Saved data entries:
=== Section Start ===
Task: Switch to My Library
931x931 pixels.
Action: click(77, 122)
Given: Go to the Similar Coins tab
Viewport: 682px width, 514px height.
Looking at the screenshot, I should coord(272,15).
=== Section End ===
§ **Instructions to follow**:
Set the entries down again precisely as they were given.

§ **Solution**:
Task: Switch to My Library
931x931 pixels.
Action: click(77, 122)
Given: Go to the Similar Coins tab
Viewport: 682px width, 514px height.
Looking at the screenshot, I should coord(272,15).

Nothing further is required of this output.